● **Given entries**
+++++

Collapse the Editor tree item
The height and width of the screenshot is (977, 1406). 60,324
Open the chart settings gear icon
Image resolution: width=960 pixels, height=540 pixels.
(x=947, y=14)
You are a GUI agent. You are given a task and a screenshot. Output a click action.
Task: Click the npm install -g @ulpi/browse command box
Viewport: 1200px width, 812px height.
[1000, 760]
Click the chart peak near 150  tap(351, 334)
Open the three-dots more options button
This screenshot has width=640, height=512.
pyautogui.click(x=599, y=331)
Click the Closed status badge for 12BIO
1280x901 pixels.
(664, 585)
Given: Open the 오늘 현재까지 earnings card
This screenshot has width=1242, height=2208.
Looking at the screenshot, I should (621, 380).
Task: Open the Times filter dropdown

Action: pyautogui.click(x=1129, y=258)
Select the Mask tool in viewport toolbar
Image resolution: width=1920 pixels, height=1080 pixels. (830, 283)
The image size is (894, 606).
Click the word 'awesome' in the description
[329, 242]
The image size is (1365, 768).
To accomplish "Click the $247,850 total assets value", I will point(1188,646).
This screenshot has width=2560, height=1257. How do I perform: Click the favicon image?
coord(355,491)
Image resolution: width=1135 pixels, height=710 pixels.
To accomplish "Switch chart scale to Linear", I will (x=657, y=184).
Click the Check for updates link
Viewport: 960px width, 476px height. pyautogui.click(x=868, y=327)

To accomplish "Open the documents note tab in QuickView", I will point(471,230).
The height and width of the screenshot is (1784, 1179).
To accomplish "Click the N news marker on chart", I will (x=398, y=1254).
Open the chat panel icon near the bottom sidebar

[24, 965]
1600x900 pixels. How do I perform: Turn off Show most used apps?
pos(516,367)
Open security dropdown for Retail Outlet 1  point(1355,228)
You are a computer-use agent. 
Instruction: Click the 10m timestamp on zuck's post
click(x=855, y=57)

+++++

● **Work to complete**
Reproduce the items from the line with "You are a computer-use agent." through the final line of the items, changing "timestamp" to "time label" and keeping everything else unchanged.

● **The result**
You are a computer-use agent. 
Instruction: Click the 10m time label on zuck's post
click(x=855, y=57)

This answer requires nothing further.